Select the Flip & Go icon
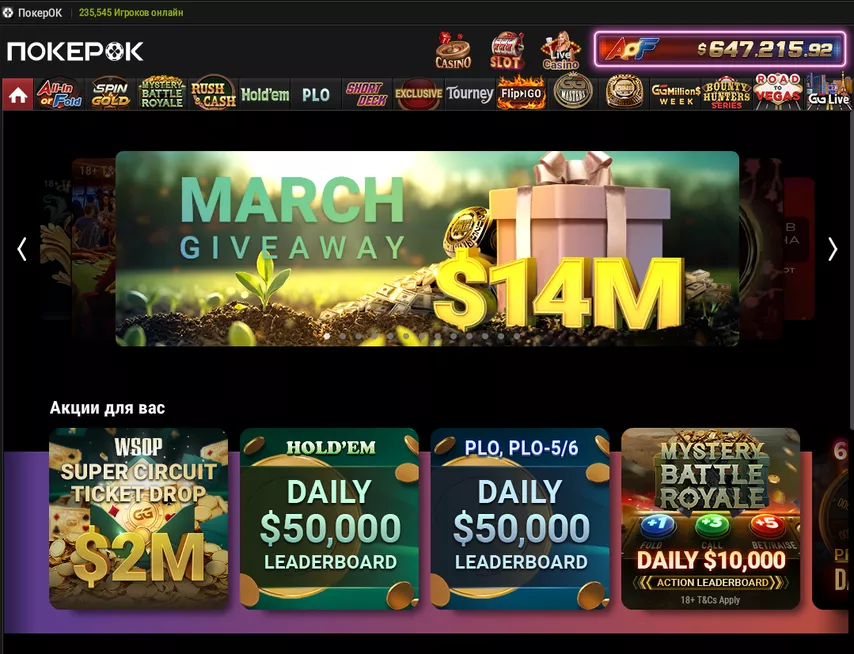Image resolution: width=854 pixels, height=654 pixels. [521, 94]
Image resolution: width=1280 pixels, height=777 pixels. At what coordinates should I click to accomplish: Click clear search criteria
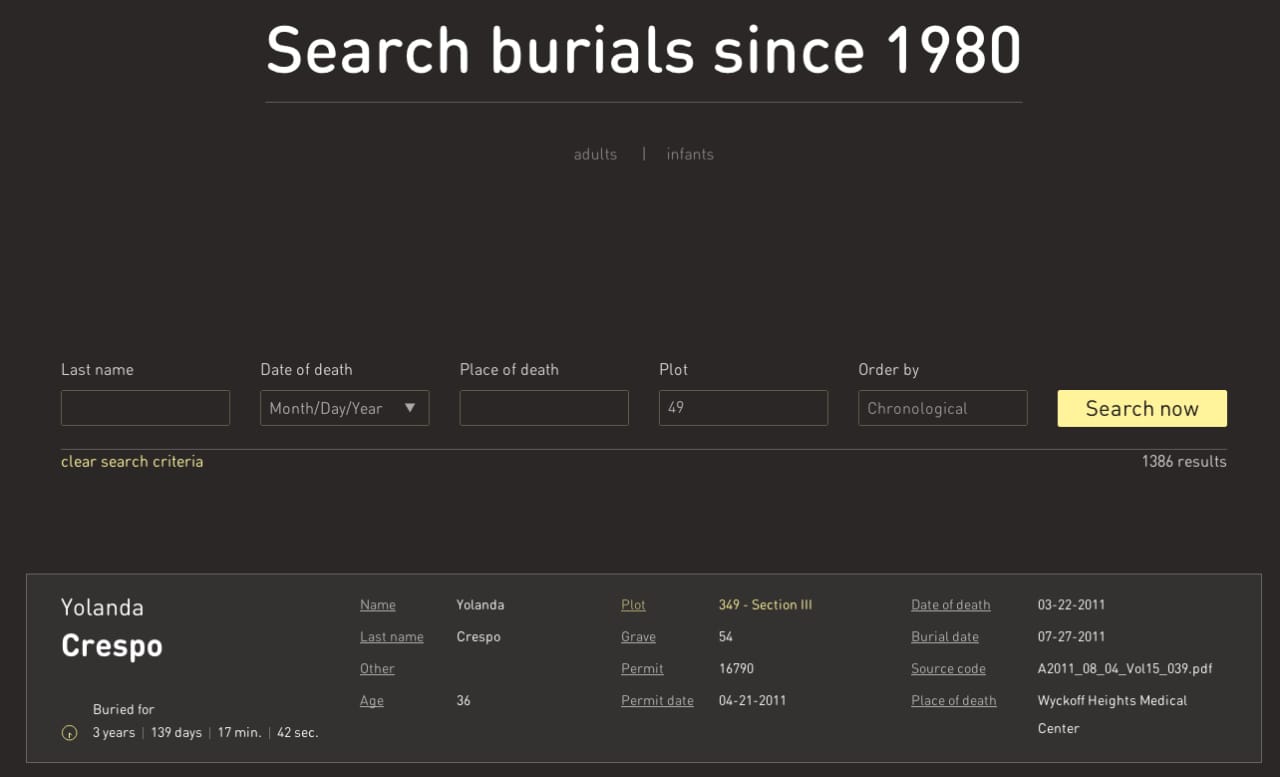(x=131, y=462)
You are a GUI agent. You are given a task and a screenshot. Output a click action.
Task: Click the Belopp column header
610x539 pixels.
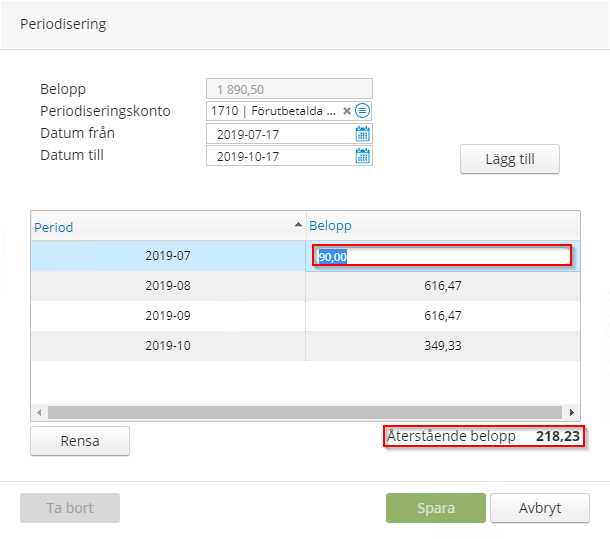click(442, 226)
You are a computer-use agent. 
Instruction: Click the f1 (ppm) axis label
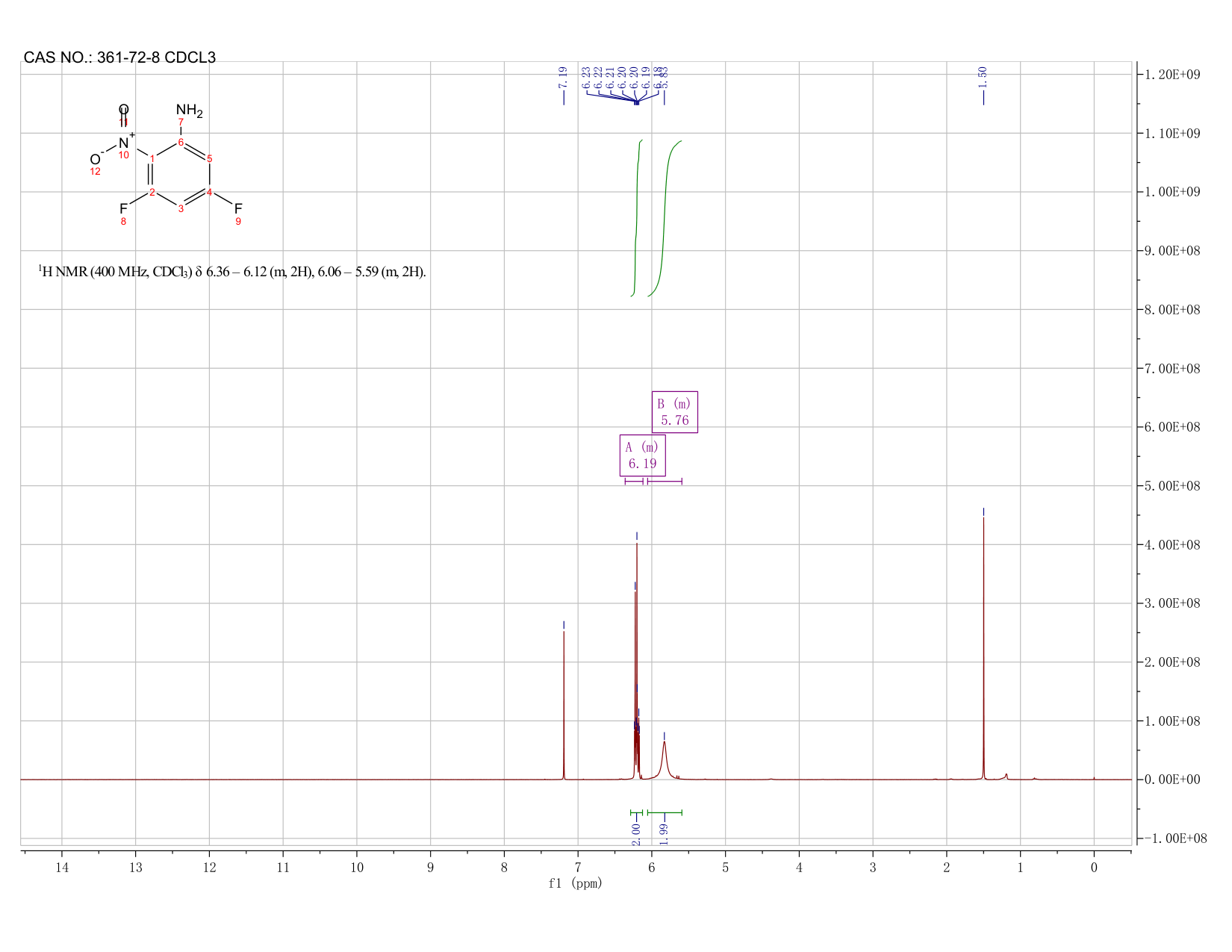point(575,883)
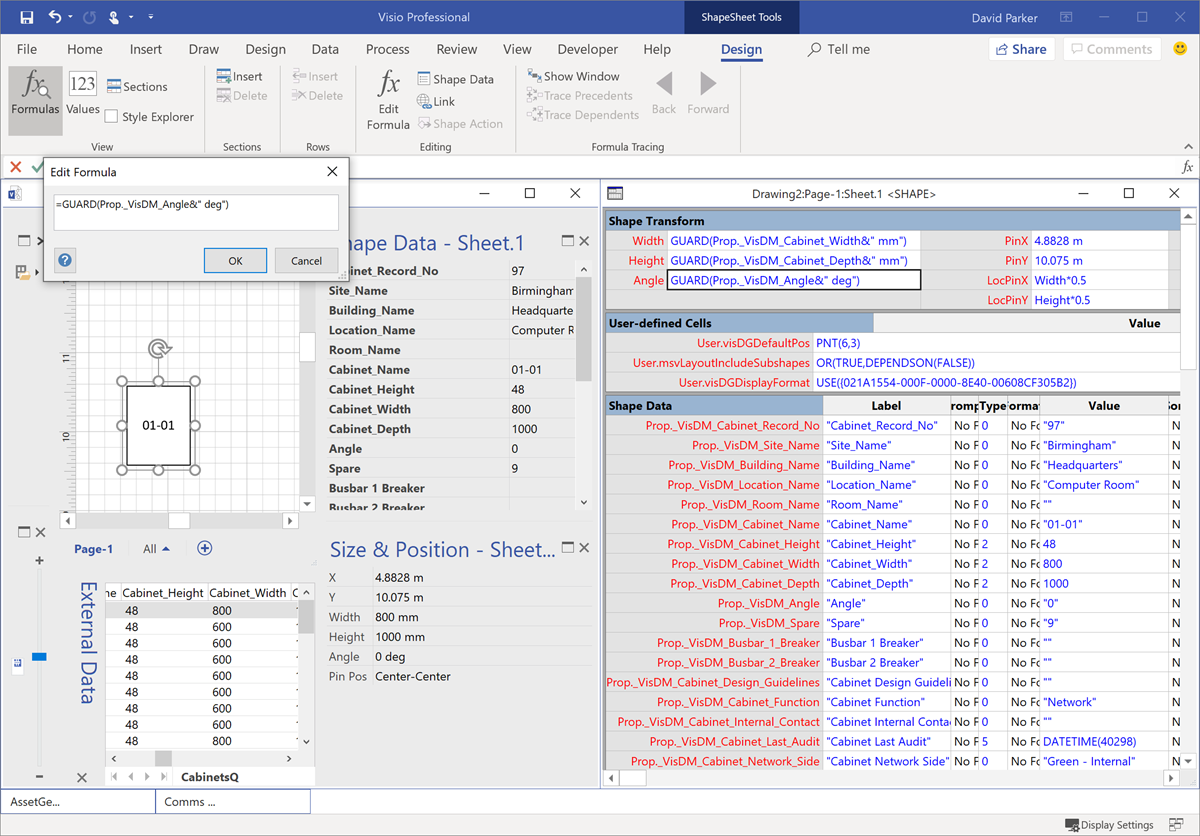Select the Formulas view icon
1200x836 pixels.
[x=34, y=96]
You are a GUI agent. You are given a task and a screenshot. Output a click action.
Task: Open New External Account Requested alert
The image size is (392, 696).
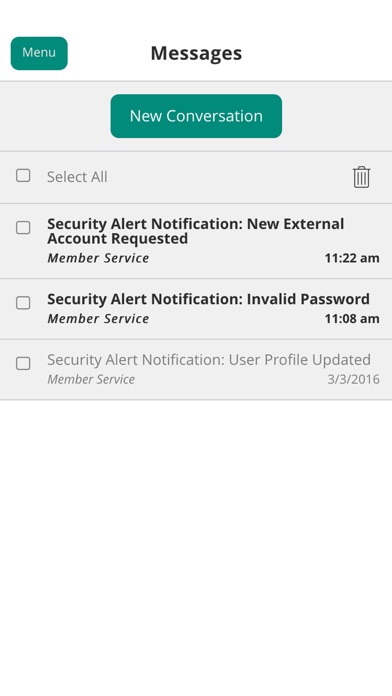196,231
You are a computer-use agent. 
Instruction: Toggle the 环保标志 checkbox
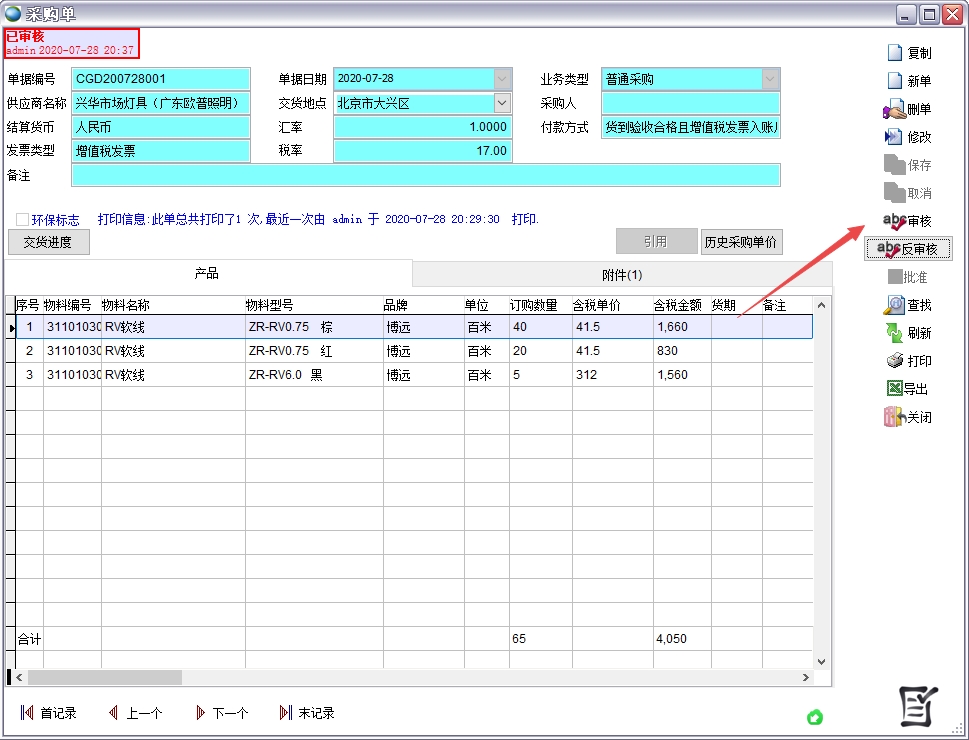point(23,220)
***
## Task statement
Starting at the line that holds "Task: Click the Belopp column header" and ending at the last line of the material above, repeat each line exactly, both ends included, and leave the pictures out.

## Result of this exercise
Task: Click the Belopp column header
610x539 pixels.
click(442, 226)
You are a computer-use agent. 
Instruction: Click the f1 (ppm) axis label
point(575,883)
Select the Formulas view icon
1200x836 pixels.
[x=34, y=96]
You are a GUI agent. You are given a task and a screenshot. Output a click action.
Task: Open New External Account Requested alert
The image size is (392, 696).
196,231
You are a computer-use agent. 
Instruction: Toggle the 环保标志 checkbox
point(23,220)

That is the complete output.